McCain moved to La Mesa, California, where she lived for several months with the family of top Reagan associate Edwin Meese (Meese's wife Ursala had known John S. McCain Sr. as a little girl and the families stayed in touch). Carol became a personal assistant to Nancy Reagan in the fall of 1979, working with her as a press assistant on Ronald Reagan's 1980 presidential campaign, and then worked on the 1980 Republican National Convention. Campaign travel was difficult for her due to the effects of her injuries, and her feet often swelled badly, but fellow staffers noted that she always maintained an upbeat disposition.

Following Reagan's victory, she served as director of the 1981 Reagan inaugural ball, and as the Reagan administration began, she handled scheduling for the First Lady and the Reagan children.

=== Director of White House Visitors Office ===

In 1981 she became Director of the White House Visitors Office. There she planned tours and dealt with the pleas of different groups for the limited slots available. She also dealt with demands from Washington officials, including a dispute about tour slots between Nancy Reagan and New York Congressman Thomas Downey. Regarding the pressures of her job, she said cheerfully, "I'm always in tears, but I love the job. I'm really having a ball." During the early 1980s recession, she declared that the White House tours were fully booked even when other Washington attractions saw declining attendance; her office processed well over one million visits a year. She was a well-liked presence on the Washington social scene.

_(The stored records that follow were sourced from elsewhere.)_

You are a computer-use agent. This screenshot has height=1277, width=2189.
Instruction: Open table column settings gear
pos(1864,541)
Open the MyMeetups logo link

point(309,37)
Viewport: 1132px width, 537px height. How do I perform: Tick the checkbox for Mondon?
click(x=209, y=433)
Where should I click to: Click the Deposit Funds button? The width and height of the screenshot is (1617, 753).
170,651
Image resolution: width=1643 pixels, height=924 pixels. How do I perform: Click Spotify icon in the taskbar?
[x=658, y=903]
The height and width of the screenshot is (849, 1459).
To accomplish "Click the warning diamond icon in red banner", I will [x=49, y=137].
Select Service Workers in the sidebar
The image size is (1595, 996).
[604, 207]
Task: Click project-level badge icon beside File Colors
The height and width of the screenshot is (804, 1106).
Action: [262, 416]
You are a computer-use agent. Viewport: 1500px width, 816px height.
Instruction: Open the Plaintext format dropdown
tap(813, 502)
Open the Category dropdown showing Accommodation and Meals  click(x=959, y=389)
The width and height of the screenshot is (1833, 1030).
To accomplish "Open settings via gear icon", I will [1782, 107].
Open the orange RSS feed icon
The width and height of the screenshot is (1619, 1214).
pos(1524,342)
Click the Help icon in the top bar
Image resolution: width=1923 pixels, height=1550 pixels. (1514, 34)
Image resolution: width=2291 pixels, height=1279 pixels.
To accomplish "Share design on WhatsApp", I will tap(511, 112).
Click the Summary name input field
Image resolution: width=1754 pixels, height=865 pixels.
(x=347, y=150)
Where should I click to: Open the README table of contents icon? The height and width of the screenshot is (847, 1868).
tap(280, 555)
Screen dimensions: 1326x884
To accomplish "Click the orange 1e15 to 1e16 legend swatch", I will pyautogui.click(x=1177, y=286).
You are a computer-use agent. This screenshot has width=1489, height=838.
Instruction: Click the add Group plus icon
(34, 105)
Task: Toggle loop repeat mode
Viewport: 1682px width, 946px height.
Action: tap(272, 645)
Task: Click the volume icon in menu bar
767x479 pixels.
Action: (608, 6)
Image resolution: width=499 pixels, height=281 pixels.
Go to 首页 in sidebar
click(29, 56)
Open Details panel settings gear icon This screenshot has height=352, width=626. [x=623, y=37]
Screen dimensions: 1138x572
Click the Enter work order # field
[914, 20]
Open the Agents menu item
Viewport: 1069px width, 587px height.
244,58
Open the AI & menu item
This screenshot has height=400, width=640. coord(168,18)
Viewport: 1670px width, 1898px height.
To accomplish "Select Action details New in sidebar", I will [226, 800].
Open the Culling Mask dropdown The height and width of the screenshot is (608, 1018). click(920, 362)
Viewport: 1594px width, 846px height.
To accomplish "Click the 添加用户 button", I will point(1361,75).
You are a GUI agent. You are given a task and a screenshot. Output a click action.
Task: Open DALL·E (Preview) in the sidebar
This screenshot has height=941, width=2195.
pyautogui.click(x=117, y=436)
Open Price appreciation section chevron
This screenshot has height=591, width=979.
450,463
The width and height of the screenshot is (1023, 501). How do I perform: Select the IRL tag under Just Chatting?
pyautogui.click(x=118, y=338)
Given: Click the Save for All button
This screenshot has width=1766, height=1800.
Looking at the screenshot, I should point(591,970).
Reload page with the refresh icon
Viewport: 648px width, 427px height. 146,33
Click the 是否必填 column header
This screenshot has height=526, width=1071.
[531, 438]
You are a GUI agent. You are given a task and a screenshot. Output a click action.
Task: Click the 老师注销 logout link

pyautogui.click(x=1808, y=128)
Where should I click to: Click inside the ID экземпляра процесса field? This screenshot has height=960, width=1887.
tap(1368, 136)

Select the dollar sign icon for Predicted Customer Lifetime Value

Between 1981 and 1986, she greatly expanded the annual White House Easter Egg Roll, adding participatory activities and doubling the size of the crowds attending. She arranged for celebrities attending White House events to sign eggs, as well as National Football League players, with the result that some 10,000 of the eggs discovered by children were signed. The Washington Post likened her "extravaganza-loving" event style to that of Cecil B. DeMille.

She was involved in planning the president's Fourth of July party for 3,500 staffers and families as well as autumn barbeques for some congressional delegations. She also planned the South Lawn State Arrival Ceremonies, as well as a national Christmas celebration. She credited her ability to handle such events to her background as the wife of an officer: "As a Navy wife you have to learn how to give a party on short notice and entertain for 50 or 100."

=== Private sector ===
McCain left the White House Visitors Office position in January 1987 to join Philadelphia-based We the People 200, Inc., which was the organization planning the celebration later that year for the 200th anniversary of the signing of the United States Constitution. She was named programming director, part of We the People 200's senior management team. The bicentennial project was already troubled by lack of corporate financial sponsorship and persistent internal conflicts; the high salaries of McCain and other senior staff came under some criticism, but were defended by the organization's president as justified based upon age and experience. In any case, the We the People 200 celebrations took place as scheduled on September 17, 1987, in Philadelphia.

By 1990, she was a spokesperson for Washington, Inc., a large event planning company. During 1991, she was a spokesperson for the Desert Storm Homecoming Foundation, which held a $12 million victory celebration and memorial in Washington in June 1991 following the conclusion of the Gulf War and Operation Desert Storm. She later worked in press relations for the National Soft Drink Association in Washington.

In 2003, McCain retired and moved to a bungalow in Virginia Beach. While she has had romantic relationships since her divorce, McCain has not remarried. A friend of the family, who was interviewed by The Washington Post in 2008, recounted McCain's reasoning why she never remarried: "She had a lot of boyfriends. She was going out with one fellow who was so terrific. And I said: 'He's so in love with you. You'll have a terrific life together.' She said, 'No, I don't think so.' She's never fallen in love with anyone else. [John McCain] was a hard act to follow."